"LSU has one of the best frontcourts in the nation, I don't know if there's one better than in those three guys," Stansbury said. He was referring to the troika of center Glen Davis and forwards Tyrus Thomas and Tasmin Mitchell. They not only are the best front line in the SEC, they are the youngest with a soph center and two true freshman forwards. But they play beyond their years.
"You look at their production on the backboards," Stansbury said, as LSU is running away with the SEC rebound title that for the past five years belonged to State. "And then they're averaging 18, 14, and 13 points (Note--actually 18, 11, and 10.) They're not just good defensively, they're good offensively. And they have a great guard in Darrel Mitchell." Mitchell is the team's only perimeter scorer of note, but then again the Tigers don't require too much outside offense. And LSU's 8-5 record going into SEC season is misleading, Stansbury notes.
"They've played a good non-conference schedule and they're road-tested.
Meanwhile the Bulldogs are glad just to be off the road after losses at Florida and Ole Miss. About all State brought back from those unsuccessful trips was hard experience and a greater appreciation of home-court advantage, which paid off before those trips when the Dogs edged past Arkansas in their league debut.
If there were other benefits from last week, it has to be the return to action of senior guard Jamall Edmondson and the continued progress by forward Charles Rhodes. The sophomore matched his young career-high best of 24 points Saturday, the third-straight game he has scored double-digits. Due to matchups his rebound total at Oxford was just five, after Rhodes bagged nine boards in each of the previous three games.

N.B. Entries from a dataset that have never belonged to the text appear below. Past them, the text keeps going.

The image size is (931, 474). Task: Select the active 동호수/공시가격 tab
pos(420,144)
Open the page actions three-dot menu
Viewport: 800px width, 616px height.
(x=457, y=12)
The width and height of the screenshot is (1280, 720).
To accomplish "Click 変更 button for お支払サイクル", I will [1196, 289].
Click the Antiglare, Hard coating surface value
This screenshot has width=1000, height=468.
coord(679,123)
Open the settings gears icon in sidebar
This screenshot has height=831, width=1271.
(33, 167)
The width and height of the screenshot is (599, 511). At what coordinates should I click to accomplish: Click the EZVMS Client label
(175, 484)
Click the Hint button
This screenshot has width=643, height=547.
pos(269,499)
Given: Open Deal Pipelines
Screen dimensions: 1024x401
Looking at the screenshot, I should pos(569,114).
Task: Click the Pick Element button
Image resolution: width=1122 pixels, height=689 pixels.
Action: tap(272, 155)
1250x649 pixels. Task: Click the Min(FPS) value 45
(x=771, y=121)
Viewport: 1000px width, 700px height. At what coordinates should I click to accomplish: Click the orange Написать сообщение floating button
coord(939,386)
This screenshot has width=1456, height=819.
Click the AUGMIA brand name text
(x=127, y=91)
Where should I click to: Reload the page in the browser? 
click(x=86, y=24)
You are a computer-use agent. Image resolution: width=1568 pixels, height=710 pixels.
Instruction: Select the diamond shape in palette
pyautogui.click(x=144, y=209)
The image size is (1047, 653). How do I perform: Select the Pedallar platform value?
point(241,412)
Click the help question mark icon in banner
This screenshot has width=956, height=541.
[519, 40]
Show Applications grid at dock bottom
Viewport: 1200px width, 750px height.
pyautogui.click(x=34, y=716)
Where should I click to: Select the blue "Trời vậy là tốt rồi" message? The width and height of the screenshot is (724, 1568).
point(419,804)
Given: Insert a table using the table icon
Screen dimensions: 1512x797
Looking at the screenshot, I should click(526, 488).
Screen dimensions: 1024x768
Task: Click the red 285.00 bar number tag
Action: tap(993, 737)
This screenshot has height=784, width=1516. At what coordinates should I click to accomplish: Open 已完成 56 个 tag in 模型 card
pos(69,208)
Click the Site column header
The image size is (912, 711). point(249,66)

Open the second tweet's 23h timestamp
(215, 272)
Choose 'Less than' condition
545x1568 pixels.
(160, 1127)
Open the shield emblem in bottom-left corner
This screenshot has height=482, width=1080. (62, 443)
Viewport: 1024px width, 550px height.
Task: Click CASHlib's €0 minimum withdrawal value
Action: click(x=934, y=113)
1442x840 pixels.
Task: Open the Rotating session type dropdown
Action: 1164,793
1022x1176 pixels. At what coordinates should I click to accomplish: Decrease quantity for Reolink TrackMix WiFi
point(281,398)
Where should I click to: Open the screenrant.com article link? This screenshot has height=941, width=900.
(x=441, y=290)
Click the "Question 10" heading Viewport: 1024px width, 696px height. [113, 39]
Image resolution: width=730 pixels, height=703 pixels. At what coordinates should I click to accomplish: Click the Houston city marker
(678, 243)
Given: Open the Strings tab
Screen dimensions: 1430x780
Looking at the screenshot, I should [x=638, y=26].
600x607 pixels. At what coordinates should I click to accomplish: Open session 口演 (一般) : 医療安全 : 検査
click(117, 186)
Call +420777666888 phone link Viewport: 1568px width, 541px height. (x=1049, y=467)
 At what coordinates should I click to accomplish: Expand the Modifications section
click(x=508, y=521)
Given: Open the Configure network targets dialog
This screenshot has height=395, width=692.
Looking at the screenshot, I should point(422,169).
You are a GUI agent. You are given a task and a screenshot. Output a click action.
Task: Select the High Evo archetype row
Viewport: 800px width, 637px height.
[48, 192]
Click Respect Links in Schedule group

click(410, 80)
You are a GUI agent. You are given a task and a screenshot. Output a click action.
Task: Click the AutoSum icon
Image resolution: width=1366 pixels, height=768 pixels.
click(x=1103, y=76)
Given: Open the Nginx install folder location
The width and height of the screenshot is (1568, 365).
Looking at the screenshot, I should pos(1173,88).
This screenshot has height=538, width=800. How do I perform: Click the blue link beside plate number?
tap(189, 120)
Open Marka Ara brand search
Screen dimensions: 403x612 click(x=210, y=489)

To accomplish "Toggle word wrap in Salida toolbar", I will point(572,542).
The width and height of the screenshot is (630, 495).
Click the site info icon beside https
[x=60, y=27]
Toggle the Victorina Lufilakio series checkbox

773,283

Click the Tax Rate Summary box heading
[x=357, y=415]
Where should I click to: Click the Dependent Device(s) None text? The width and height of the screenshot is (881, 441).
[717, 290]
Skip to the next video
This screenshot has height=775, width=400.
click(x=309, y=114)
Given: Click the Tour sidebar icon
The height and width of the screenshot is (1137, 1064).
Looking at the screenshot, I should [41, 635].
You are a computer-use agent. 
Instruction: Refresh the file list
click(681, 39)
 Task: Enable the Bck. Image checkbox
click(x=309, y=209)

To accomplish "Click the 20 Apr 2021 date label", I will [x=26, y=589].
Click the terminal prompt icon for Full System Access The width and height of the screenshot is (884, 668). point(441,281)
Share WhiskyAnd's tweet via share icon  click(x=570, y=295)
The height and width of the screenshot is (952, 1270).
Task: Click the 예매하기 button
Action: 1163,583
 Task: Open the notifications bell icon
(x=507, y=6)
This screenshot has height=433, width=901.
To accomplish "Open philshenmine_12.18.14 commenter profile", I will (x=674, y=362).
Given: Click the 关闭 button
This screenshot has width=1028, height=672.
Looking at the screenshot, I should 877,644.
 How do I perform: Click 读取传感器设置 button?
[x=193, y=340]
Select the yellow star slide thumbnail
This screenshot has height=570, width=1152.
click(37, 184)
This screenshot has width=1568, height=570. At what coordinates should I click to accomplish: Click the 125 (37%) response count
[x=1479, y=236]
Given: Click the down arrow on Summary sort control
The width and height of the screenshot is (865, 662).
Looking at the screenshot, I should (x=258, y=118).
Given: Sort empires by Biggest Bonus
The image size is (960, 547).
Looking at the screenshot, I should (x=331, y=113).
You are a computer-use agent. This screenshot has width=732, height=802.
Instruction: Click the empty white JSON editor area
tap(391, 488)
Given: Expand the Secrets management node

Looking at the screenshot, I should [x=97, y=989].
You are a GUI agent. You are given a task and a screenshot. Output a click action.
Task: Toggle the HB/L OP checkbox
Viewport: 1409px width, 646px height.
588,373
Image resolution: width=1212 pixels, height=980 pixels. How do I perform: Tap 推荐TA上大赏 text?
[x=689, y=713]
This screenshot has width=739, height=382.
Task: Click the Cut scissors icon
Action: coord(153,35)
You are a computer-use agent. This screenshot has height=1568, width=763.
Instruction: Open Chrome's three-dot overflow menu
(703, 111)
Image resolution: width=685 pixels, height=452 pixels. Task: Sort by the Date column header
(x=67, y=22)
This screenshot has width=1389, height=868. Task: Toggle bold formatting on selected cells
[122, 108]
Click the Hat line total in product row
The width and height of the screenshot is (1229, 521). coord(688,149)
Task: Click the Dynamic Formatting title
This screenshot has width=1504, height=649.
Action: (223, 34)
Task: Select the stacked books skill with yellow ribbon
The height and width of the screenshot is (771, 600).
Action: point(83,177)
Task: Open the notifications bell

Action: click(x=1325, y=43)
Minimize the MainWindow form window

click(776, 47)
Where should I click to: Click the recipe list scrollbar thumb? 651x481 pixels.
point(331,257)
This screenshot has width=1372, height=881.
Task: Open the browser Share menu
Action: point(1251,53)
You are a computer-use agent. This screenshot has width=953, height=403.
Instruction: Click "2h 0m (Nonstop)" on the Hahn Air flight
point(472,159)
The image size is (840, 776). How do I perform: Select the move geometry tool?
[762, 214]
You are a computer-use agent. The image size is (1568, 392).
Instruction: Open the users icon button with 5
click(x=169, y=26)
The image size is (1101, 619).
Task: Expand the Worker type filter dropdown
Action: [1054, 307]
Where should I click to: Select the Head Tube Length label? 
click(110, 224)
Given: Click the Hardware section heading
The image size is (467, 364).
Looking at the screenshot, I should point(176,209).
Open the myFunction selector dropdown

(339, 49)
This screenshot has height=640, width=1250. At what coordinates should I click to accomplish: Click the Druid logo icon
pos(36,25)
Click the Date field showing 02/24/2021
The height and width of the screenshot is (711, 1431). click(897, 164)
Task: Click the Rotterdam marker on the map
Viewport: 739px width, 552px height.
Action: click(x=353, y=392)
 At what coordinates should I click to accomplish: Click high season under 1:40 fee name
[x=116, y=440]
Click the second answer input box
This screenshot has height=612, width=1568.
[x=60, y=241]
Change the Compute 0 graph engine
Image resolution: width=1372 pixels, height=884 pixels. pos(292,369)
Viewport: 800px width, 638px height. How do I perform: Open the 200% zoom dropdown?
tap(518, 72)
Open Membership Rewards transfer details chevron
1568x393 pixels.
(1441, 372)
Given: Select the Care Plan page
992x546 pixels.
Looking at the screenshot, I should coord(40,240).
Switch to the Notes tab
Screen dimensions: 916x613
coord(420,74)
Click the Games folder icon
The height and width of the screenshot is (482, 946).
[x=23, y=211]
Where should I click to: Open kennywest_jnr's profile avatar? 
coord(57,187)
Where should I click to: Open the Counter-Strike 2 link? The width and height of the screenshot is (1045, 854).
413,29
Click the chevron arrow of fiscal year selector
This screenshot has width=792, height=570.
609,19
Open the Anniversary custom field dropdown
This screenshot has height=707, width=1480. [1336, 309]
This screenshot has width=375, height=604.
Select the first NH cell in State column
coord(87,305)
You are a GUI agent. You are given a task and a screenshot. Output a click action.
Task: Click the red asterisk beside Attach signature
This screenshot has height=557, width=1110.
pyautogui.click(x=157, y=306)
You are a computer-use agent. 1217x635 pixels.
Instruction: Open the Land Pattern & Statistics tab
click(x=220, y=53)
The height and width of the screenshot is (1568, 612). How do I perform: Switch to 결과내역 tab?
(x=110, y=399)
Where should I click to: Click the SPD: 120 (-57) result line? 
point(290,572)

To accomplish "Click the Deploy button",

"He's more confident in himself and we're more confident in him," said Stansbury of the soph's development. "Last year he didn't play a lot, this is the first time he's gotten any continuity. That's what we're looking for in Charles, is consistency." Particularly on the defensive end, the coach added. Rhodes himself admitted to not getting a lot done on D last week and tried to take all blame for Saturday's loss. That was a noble but over-stated case as few Dogs guarded very well at Oxford. Still his coach likes that kind of talk because this is where his young post player can make even greater impact as the season plays out.
"And that will make him a better offensive player. We've talked to him that he ought to get three, four offensive rebounds a game, get to the free throw line. That's another six points. We've got to keep him playing hard, that's the key, then he's defending, running the floor."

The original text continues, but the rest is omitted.